Exercise requirements → Scale the coordinates in the answers of the records below by 2.3, rounding each result to a whole number with halves rounded up, and reproduce every line, requests included. Leave all numbers in the requests unchanged.

Available records →
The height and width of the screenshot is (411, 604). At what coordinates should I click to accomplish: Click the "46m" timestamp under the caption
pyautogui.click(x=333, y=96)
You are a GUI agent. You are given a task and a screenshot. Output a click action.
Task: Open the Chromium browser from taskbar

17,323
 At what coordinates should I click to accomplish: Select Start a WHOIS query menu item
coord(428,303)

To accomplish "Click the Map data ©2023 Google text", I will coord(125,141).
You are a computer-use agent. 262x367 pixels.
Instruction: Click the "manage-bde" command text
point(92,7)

Solution to this exercise →
The height and width of the screenshot is (411, 604). At what coordinates should I click to accomplish: Click the "46m" timestamp under the caption
pyautogui.click(x=766, y=221)
You are a GUI agent. You are given a task and a screenshot. Output a click action.
Task: Open the Chromium browser from taskbar

39,743
 At what coordinates should I click to accomplish: Select Start a WHOIS query menu item
coord(984,697)

To accomplish "Click the Map data ©2023 Google text", I will coord(288,324).
You are a computer-use agent. 262x367 pixels.
Instruction: Click the "manage-bde" command text
point(212,16)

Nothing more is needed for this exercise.